The new stealth-based experience “Lord of the Rings: Gollum” is not so precious. It takes a solid idea—filling in some back story for the ring-obsessed J.R.R. Tolkien creature that Andy Serkis turned into a motion-capture showcase in Peter Jackson’s films—and plods through that concept with frustrating design choices, flat gameplay, and nearly broken mechanics. In a sense, it’s an old-fashioned platformer wherein the player controls a character that has to climb and jump its way to freedom. But the literal act of playing “Gollum” can be infuriating as it either feels repetitive or nearly incomplete. This is a game full of potential, given the complex character at its center, but it’s too simple and silly to work.
Gollum was introduced by J.R.R. Tolkien in The Hobbit in 1937, but his role in this mythology really expanded in the sequel, The Lord of the Rings. In that novel, readers learn that the deranged Gollum was once known as Smeagol, having been forever transformed by his obsession with the One Ring, which transformed and deformed him. Gollum is a fascinating character in how he represents addiction and obsession. He wants equally to possess the Ring and to be free of its impact on him, much like an addict who both loves and hates his addictions. After he loses the Ring to Bilbo Baggins in The Hobbit, he is forced by his obsession to leave the Misty Mountains and pursue it. However, little was known between this decision and his appearance in The Lord of the Rings. That’s where this game comes in.
Daedalic Entertainment sets out to fill in the back story of Gollum across settings familiar to series fans, like Barad-dûr, Mirkwood, and, of course, Middle-Earth. However, the use of setting is the game’s fatal flaw. For the first half of the game, which is as far as I’ve played over several hours, for the record, Gollum is trapped underground in an Orc-run mine that looks like a run-of-the-mill game dungeon. Gollum is given almost no skills. You can run a little fast for a little while. You can kind of see paths in the environment (although it only works half the time) with a Smeagol Sense kind of skill with the L1 button. You can jump. And that’s about it.
The narrative of “Lord of the Rings: Gollum” consists of a series of direct missions wherein Gollum has to go to Point B, do something, and return to Point A. Find five levers to pull. Come back. Find tags that are clearly demarcated in simple environments. Come back. And it’s often even simpler than that. The number of times I went from cut scene to cut scene with no action in between is startling. Cut scene, walk down a hall and push one button, cut scene. That’s unacceptable in 2023.

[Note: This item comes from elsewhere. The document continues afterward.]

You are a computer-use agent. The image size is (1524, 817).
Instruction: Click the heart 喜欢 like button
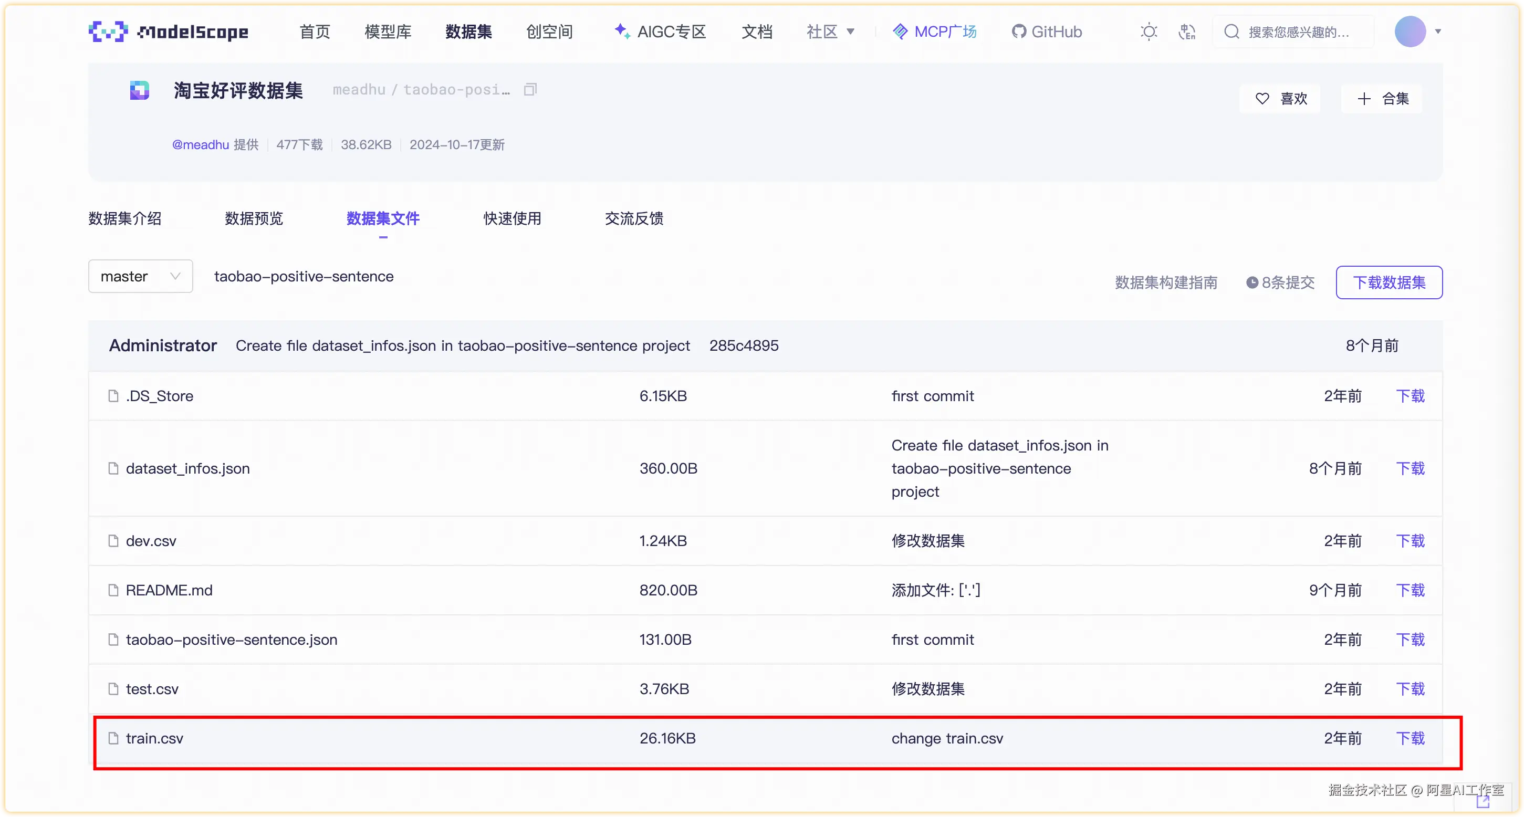[x=1280, y=98]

The game’s only challenge seems to come from poor design, whether it’s Gollum hitting his head on something and missing a jump or the infuriating bars on which Gollum can swing but often falls for no reason. The number of dumb ways I died in “Lord of the Rings: Gollum” that truly felt like they were through no fault of my own was more than any game in a very long time. Seriously, I died or got caught more than some “Souls” games and would have given up long ago were it not for review—I still could only get about halfway through before finally throwing in the towel after about an hour of trying to get Gollum to hatch a bird correctly. It’s possible the game overcomes its flaws and expands into something rewarding after the point I threw my video game ring away, but “Gollum” shows few signs of doing so.

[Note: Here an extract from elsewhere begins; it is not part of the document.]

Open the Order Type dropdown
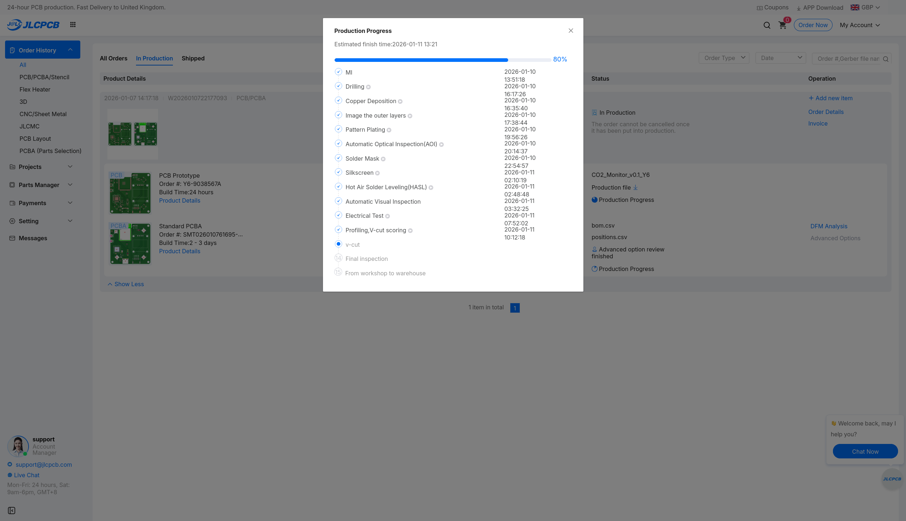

The few bright spots of “Gollum” appear when the game pushes back against its incredibly shallow design roots. For example, there are times wherein you have to choose whether or not to let Gollum or Smeagol make a decision, followed by a series of dialogue options wherein your choice has to “convince” the other side of the protagonist’s brain. So if you take the darker Gollum route, you must make dialogue choices with Smeagol to win the fight. However, I’m not convinced these conversations greatly impact the storytelling. They’re another aspect of “Gollum” that ultimately seems more interesting in concept than execution.
It feels like “Lord of the Rings” is on the cusp of a nostalgic resurgence. Yes, the Prime Video show has struggled to carve out a fan base, but this is still a robust franchise with a ton of potential on screen, on TV, and in video games. There have already been so many LOTR games—don’t miss 2014’s excellent “Shadow of Mordor” if you’re looking for the best—and there will surely be more to come. In the end, “Lord of the Rings: Gollum” will be a footnote in the legacy of this universe. Once again, Gollum fails to get the respect he deserves, relegated to the shadows of Tolkien mythology. Maybe he will finally escape his fate one day, but not today.
The publisher provided a review copy of this title.